As well as learning, seeing their friends and running around the playground, for some children, being at school also means having a uniformed police officer patrolling the hallways, holding lessons, eating lunch with them, or telling them off.
Since 2002, some schools have agreed to a ‘Safer Schools Partnership’ where a police officer begins working with that school – sometimes as closely as having their own office within the school.
There is no reliable evidence that having police in schools makes schools safer. However, there is evidence of disproportionality and harm to young people – especially those in over-policed communities.
In May 2025, the Met Police moved all Safer Schools Officers in London into Neighbourhood Policing Teams where they no longer have a regular presence within schools.
Police and local authority officials in Hackney piloted a new way to operationalise the change to schools policing.
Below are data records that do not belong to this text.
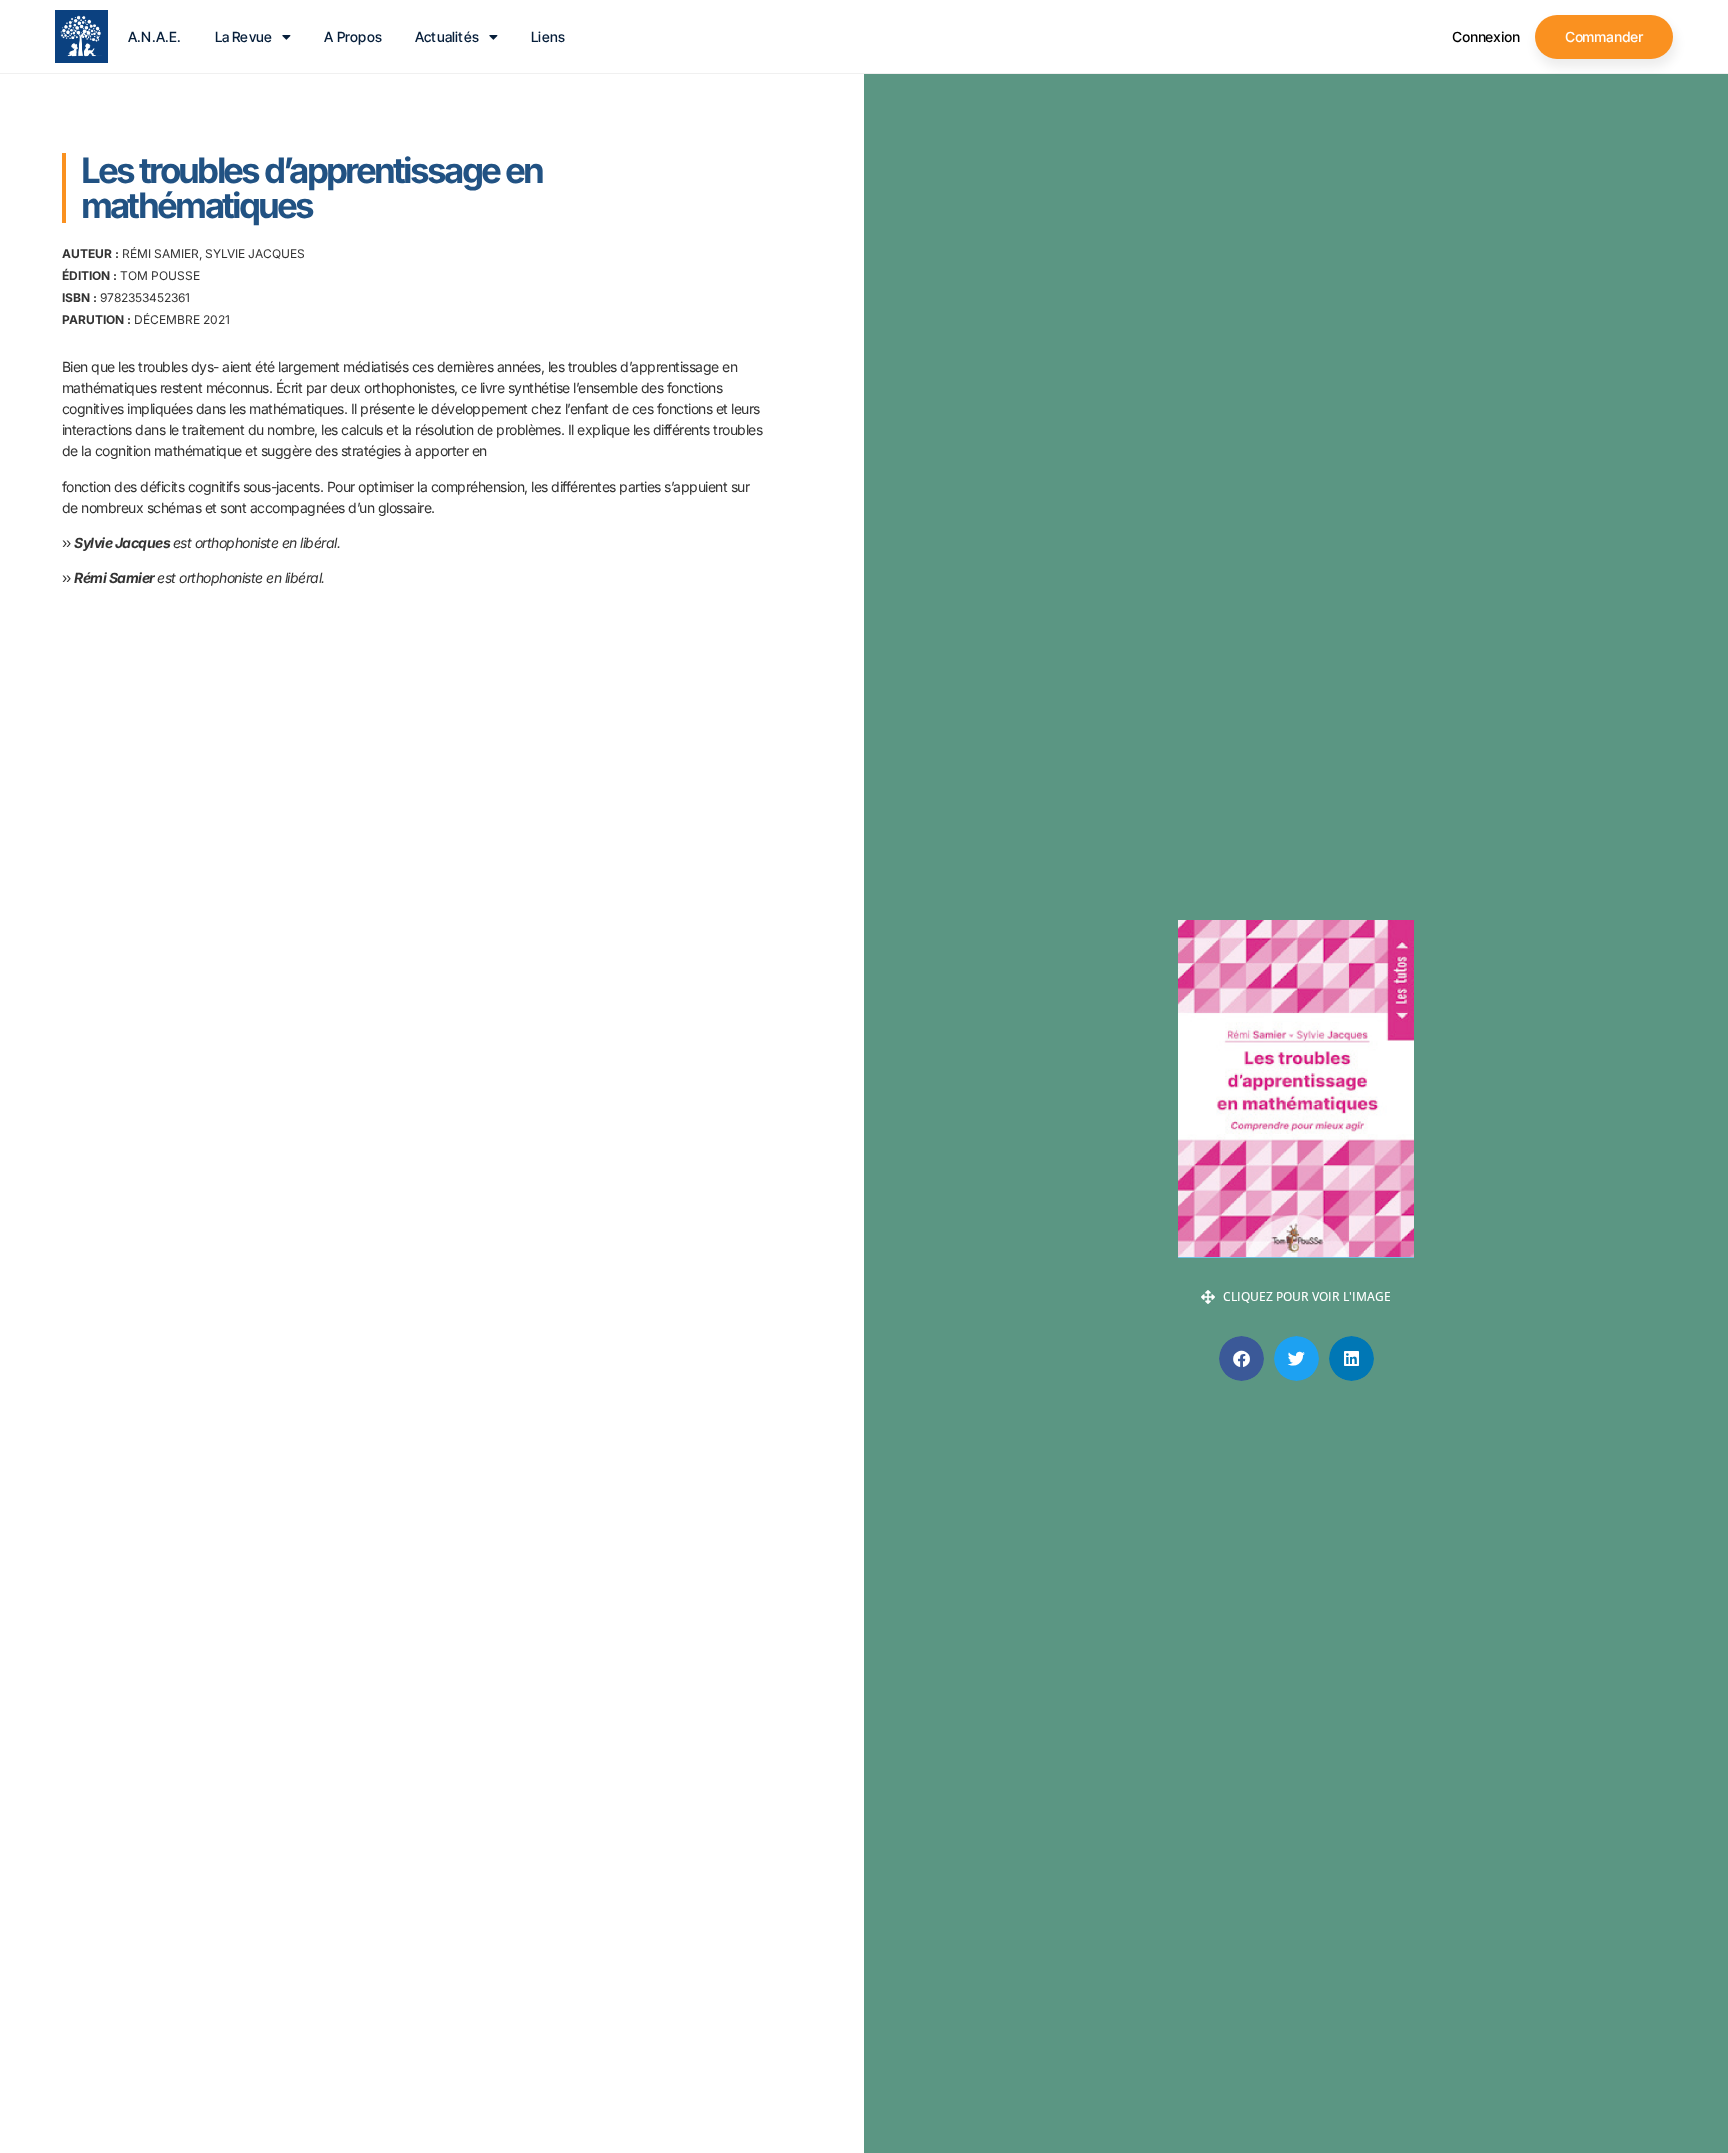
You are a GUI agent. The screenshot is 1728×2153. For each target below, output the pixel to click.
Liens (548, 37)
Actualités (447, 37)
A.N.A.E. (155, 37)
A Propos (353, 37)
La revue (244, 37)
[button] (1241, 1358)
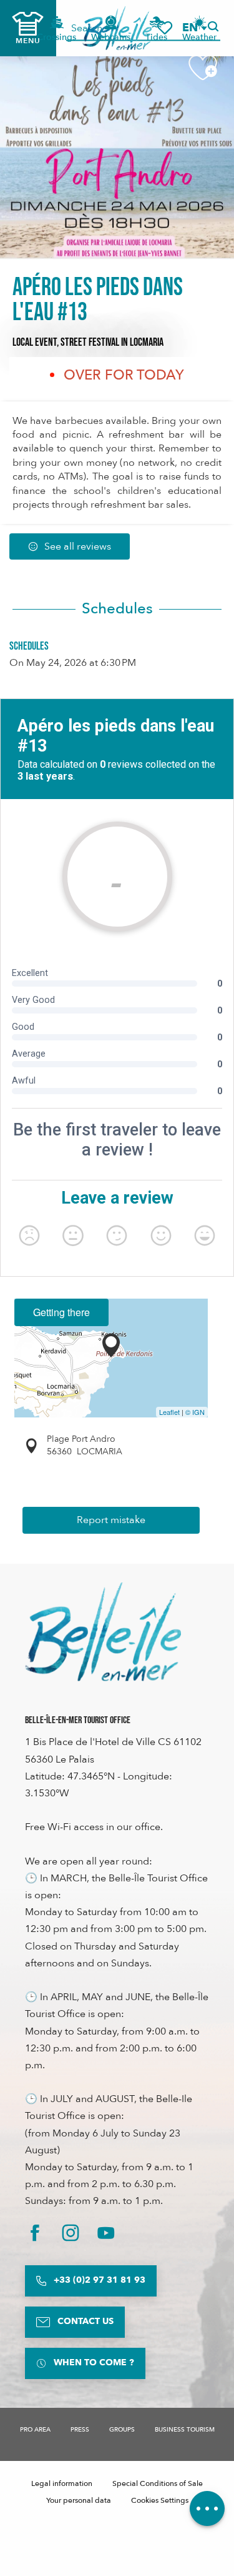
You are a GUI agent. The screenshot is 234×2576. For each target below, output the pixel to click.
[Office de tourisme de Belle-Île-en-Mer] (103, 1631)
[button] (194, 28)
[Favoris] (164, 28)
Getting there (61, 1312)
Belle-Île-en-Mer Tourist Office (77, 1720)
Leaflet (169, 1412)
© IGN (195, 1412)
We analysed this pilot model and the London-wide change via Freedom of Information requests, speaking with professionals in safeguarding, education, policing, and violence reduction, and carrying out interviews with six youth practitioners in Hackney.
What did the report find?
- A lack of funding for mental health provision and youth work means that police step into roles that are unrelated to policing, and other professionals like teachers sometimes do ‘police’ work.
- Some activities that still bring police into schools are evidenced as harmful or ineffective, like when police deliver Personal, Social, Health, and Economics (PSHE) lessons which concern topics like drugs or sexting.
- Police activities in schools could be more effective if police take a supportive rather than leading role, such as if they feed into PSHE lesson design but don’t deliver it themselves.
Recommendations
The report details a number of policy recommendations, including:
- police should not come into contact with young people unnecessarily
- police should be removed from non-policing roles in schools (such as teaching lessons)
- police forces should work in partnership with non-statutory youth organisations
- schools policing must take an evidence-based approach that prioritises the wellbeing of all young people.